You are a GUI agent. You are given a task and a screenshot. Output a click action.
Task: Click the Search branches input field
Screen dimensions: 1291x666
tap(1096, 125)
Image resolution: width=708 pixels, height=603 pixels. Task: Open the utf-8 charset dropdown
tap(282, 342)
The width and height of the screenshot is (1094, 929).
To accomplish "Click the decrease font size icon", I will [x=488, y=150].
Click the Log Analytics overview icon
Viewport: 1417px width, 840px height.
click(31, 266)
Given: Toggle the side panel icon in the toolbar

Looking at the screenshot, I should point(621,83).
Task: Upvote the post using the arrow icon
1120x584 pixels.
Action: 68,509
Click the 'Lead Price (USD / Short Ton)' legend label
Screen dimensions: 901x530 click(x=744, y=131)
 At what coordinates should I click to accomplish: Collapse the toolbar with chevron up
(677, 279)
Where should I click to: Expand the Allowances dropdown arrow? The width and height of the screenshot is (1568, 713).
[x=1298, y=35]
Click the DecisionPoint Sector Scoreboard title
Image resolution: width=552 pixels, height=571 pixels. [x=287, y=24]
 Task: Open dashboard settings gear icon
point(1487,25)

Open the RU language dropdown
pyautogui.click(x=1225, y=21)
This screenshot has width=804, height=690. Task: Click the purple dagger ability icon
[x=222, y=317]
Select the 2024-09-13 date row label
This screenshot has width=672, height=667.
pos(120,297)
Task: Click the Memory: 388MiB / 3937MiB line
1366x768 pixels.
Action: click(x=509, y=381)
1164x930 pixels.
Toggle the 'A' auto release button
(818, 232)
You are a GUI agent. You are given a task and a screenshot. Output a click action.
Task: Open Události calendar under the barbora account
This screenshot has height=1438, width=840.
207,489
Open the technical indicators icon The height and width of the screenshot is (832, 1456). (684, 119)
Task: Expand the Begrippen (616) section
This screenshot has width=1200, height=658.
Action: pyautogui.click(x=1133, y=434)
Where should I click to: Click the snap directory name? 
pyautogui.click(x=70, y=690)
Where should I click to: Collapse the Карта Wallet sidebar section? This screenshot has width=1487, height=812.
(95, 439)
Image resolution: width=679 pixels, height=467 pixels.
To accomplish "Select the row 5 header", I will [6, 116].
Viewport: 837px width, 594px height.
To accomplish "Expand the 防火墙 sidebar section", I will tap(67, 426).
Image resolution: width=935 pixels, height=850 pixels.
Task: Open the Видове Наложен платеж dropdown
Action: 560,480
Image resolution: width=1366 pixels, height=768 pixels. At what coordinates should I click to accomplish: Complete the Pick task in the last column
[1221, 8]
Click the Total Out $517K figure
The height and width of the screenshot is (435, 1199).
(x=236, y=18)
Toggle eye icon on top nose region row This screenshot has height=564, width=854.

- About this exercise: Reproduce the records above in their entirety, unchanged.

- Task response:
You are a GUI agent. You are given a task and a screenshot. Output a click action.
Task: Click the Search branches input field
Screen dimensions: 1291x666
tap(1096, 125)
Image resolution: width=708 pixels, height=603 pixels. Task: Open the utf-8 charset dropdown
tap(282, 342)
The width and height of the screenshot is (1094, 929).
To accomplish "Click the decrease font size icon", I will [x=488, y=150].
Click the Log Analytics overview icon
Viewport: 1417px width, 840px height.
click(31, 266)
Given: Toggle the side panel icon in the toolbar

Looking at the screenshot, I should point(621,83).
Task: Upvote the post using the arrow icon
1120x584 pixels.
Action: 68,509
Click the 'Lead Price (USD / Short Ton)' legend label
Screen dimensions: 901x530 click(x=744, y=131)
 At what coordinates should I click to accomplish: Collapse the toolbar with chevron up
(677, 279)
Where should I click to: Expand the Allowances dropdown arrow? The width and height of the screenshot is (1568, 713).
[x=1298, y=35]
Click the DecisionPoint Sector Scoreboard title
Image resolution: width=552 pixels, height=571 pixels. [x=287, y=24]
 Task: Open dashboard settings gear icon
point(1487,25)

Open the RU language dropdown
pyautogui.click(x=1225, y=21)
This screenshot has width=804, height=690. Task: Click the purple dagger ability icon
[x=222, y=317]
Select the 2024-09-13 date row label
This screenshot has width=672, height=667.
pos(120,297)
Task: Click the Memory: 388MiB / 3937MiB line
1366x768 pixels.
Action: click(x=509, y=381)
1164x930 pixels.
Toggle the 'A' auto release button
(818, 232)
You are a GUI agent. You are given a task and a screenshot. Output a click action.
Task: Open Události calendar under the barbora account
This screenshot has height=1438, width=840.
207,489
Open the technical indicators icon The height and width of the screenshot is (832, 1456). (684, 119)
Task: Expand the Begrippen (616) section
This screenshot has width=1200, height=658.
Action: pyautogui.click(x=1133, y=434)
Where should I click to: Click the snap directory name? 
pyautogui.click(x=70, y=690)
Where should I click to: Collapse the Карта Wallet sidebar section? This screenshot has width=1487, height=812.
(95, 439)
Image resolution: width=679 pixels, height=467 pixels.
To accomplish "Select the row 5 header", I will [6, 116].
Viewport: 837px width, 594px height.
To accomplish "Expand the 防火墙 sidebar section", I will tap(67, 426).
Image resolution: width=935 pixels, height=850 pixels.
Task: Open the Видове Наложен платеж dropdown
Action: 560,480
Image resolution: width=1366 pixels, height=768 pixels. At what coordinates should I click to accomplish: Complete the Pick task in the last column
[1221, 8]
Click the Total Out $517K figure
The height and width of the screenshot is (435, 1199).
(x=236, y=18)
Toggle eye icon on top nose region row This screenshot has height=564, width=854.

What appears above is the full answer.